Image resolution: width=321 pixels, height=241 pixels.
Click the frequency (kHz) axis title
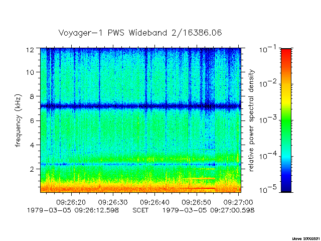pos(18,121)
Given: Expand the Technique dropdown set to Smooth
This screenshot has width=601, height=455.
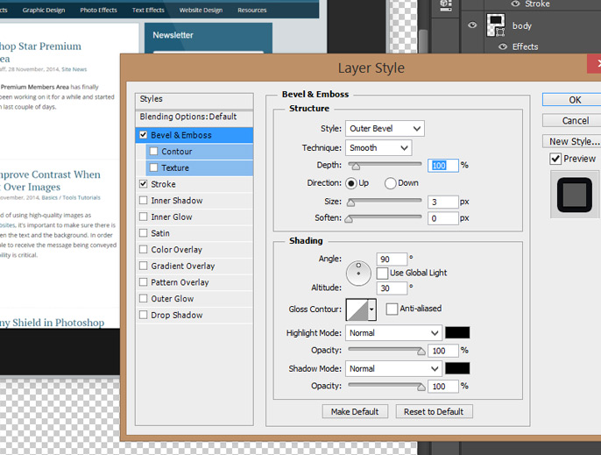Looking at the screenshot, I should 378,148.
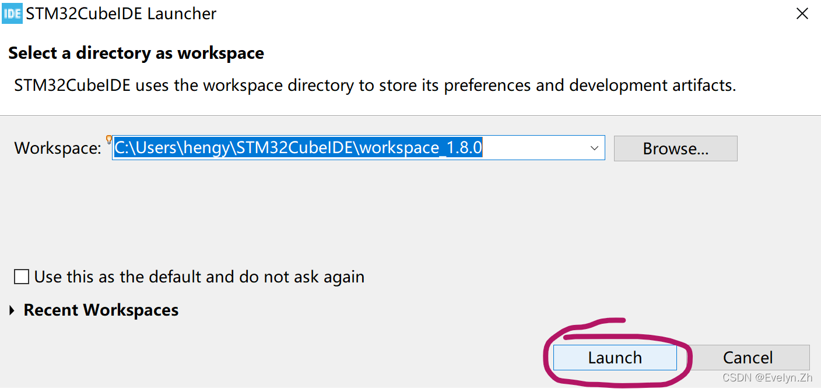Open the Workspace path dropdown arrow
This screenshot has height=389, width=821.
click(x=595, y=148)
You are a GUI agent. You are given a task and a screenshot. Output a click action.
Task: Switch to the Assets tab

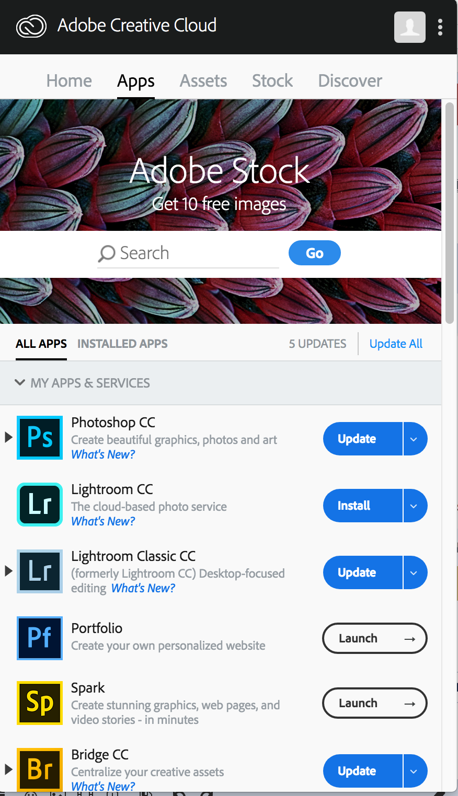[x=203, y=81]
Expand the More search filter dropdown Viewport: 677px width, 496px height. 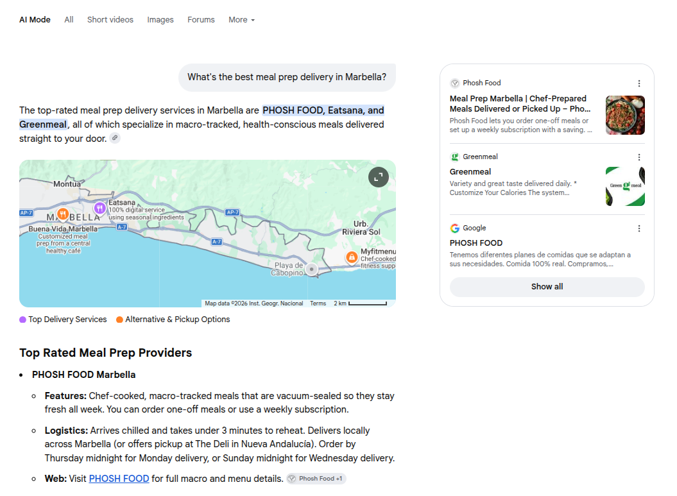241,20
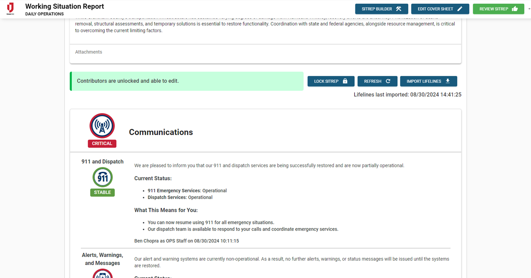Select the wrench tool icon on SITREP Builder
The width and height of the screenshot is (531, 278).
point(398,9)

■ ■ ■ ■ ■

## [WORK TO BE COMPLETED]
Print exactly the lines from the first line of the records above through the line containing "You are a GUI", leaving out the pictures.

## [OUTPUT BELOW]
Image resolution: width=321 pixels, height=241 pixels.
Click the frequency (kHz) axis title
pos(18,121)
Given: Expand the Technique dropdown set to Smooth
This screenshot has width=601, height=455.
Looking at the screenshot, I should 378,148.
Open the Workspace path dropdown arrow
This screenshot has height=389, width=821.
click(x=595, y=148)
You are a GUI agent. You are given a task and a screenshot. Output a click action.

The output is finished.